A domani. Bello dirselo. È una continuità, che trova origine dal voler esserci. Sempre e comunque.
C’è sempre una guida nella vita: il buon senso.
La vita è come una grande astronave; certe volte siamo ai comandi pilotando sulla rotta assegnata, altre volte lasciamo che da sola si diriga verso la destinazione scelta da sé.
È unica e speciale. Ognuno di noi deve viverla al meglio, non bisogna mai mollare anche quando sembra che si stia per affogare in un mare incontenibile, o quando non si riescono a realizzare i sogni. Bisogna lottare a denti stretti, perché la vita non ci deluderà mai e se dimostriamo di credere nel suo magnifico potere, ci darà la seconda possibilità.
I dolori che non fanno malattia somigliano vagamente a quelle ulcere che cicatrizzano in superficie e che divorano la carne in profondità. Solo il medico attento è in grado di curarle, solo chi si spoglia di se stesso può tentare di capire l’altro…
L’equilibrio nella vita lo trovi solo se non stai fermo.

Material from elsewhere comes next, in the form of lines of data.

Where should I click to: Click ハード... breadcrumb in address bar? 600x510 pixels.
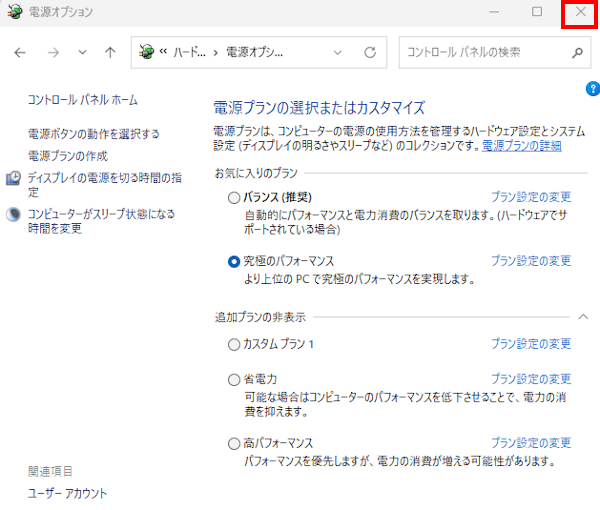coord(189,52)
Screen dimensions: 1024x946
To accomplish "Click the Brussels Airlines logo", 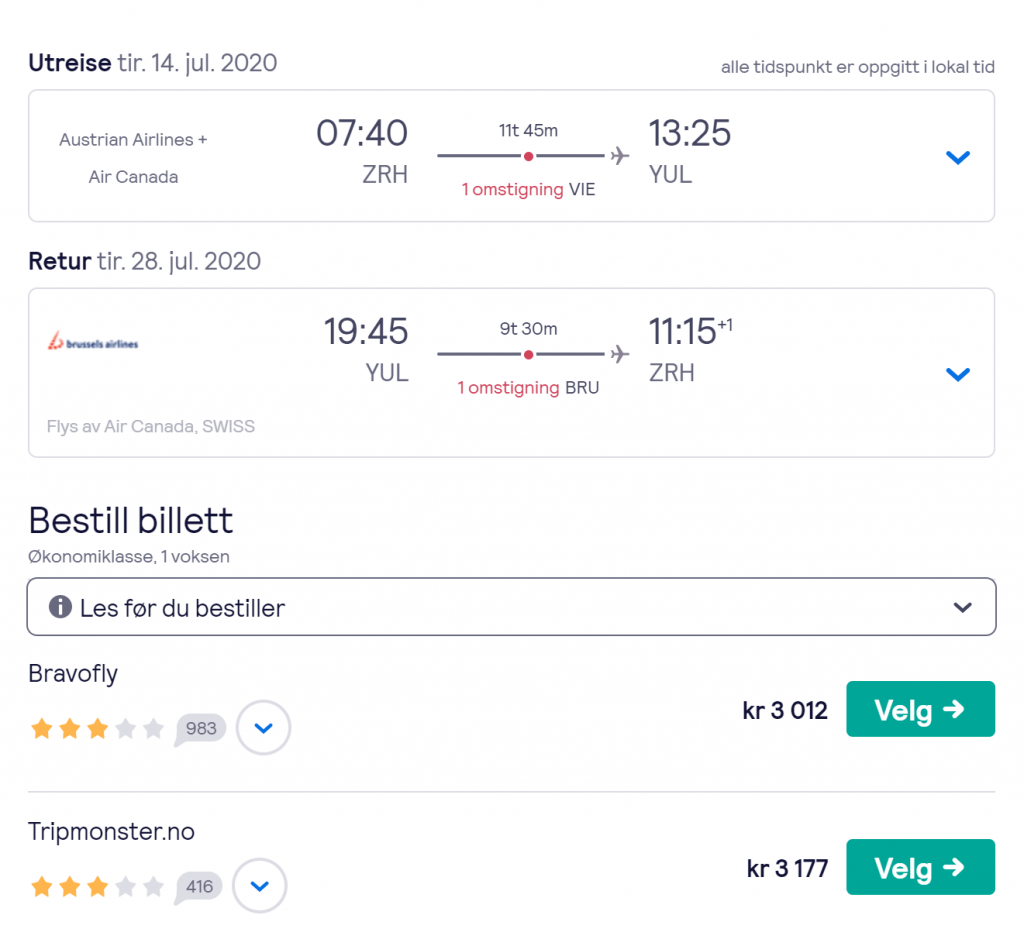I will pos(93,343).
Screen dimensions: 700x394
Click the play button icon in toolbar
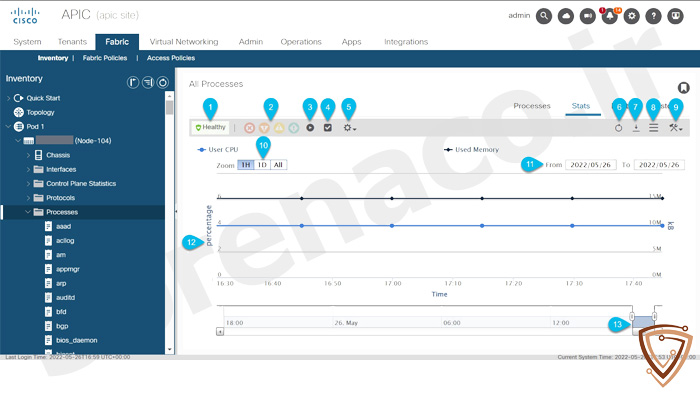click(x=310, y=128)
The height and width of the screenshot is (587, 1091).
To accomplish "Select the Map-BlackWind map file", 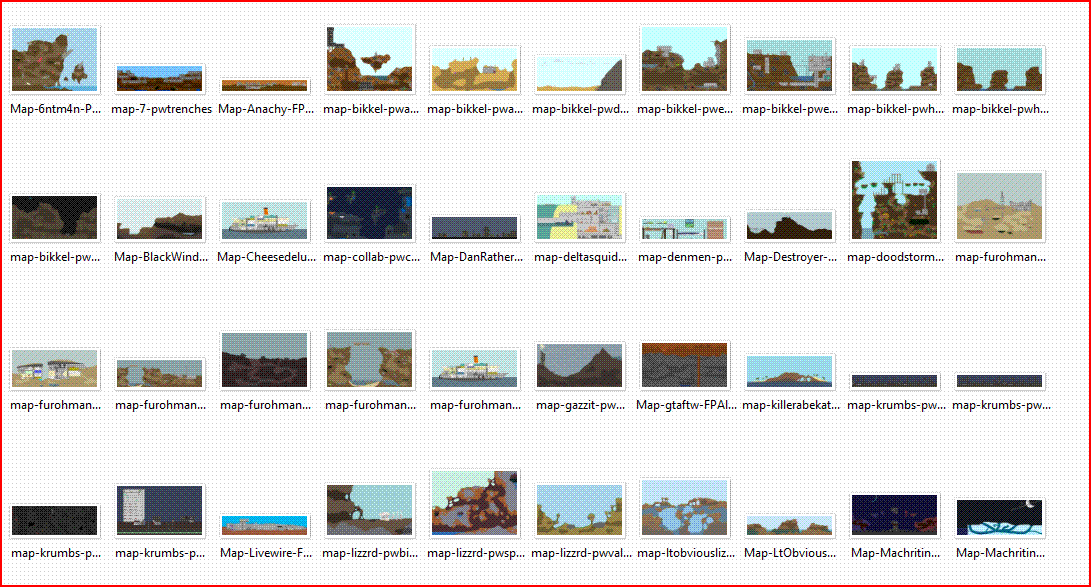I will (160, 219).
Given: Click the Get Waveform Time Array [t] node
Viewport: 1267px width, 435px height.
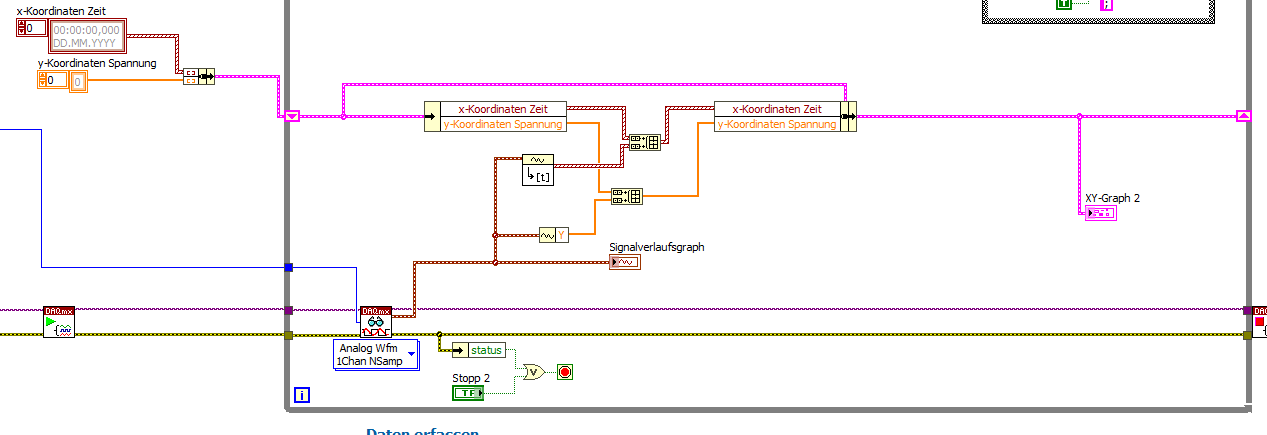Looking at the screenshot, I should click(537, 170).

Vago, perso e misero, ricercatore di semplici aspetti ormai svaniti. Ricerca disperata la mia, vorrei un senso, vorrei vedere attraverso questo esistere, i volti… attraverso i quali sguardi riluce la semplicità di un’azione, che magari non ha motivazione di estraniarsi dal bene. Ricerco il mio essere uomo tra questi cocci di speranze, trovando solo maschere che in questa vita illusoria si affinano in anime che credono il loro agire sia giusto, eppure, il contorno, parla solo e in ogni occasione dell’Amore. Lo narra l’uccelletto che dinanzi all’alba gli dedica il suo melodioso canto, come il proclamare della rinascita in tutte le forme viventi, il loro moto è l’amore… non hanno pigrizie, il mare mai ferma il suo ondeggiare, mentre il giorno e la notte s’inseguono in un dolce conseguire. Noi in tutto questo che rappresentiamo? Chi siamo noi? Gli esseri eletti di Dio, i proclamatori di che cosa? Non abbiamo più passato, non abbiamo più nome, crediamo ma forse in realtà non siamo mai esistiti, perché in quella fede noi non figuriamo! Perché in Dio più non confidiamo.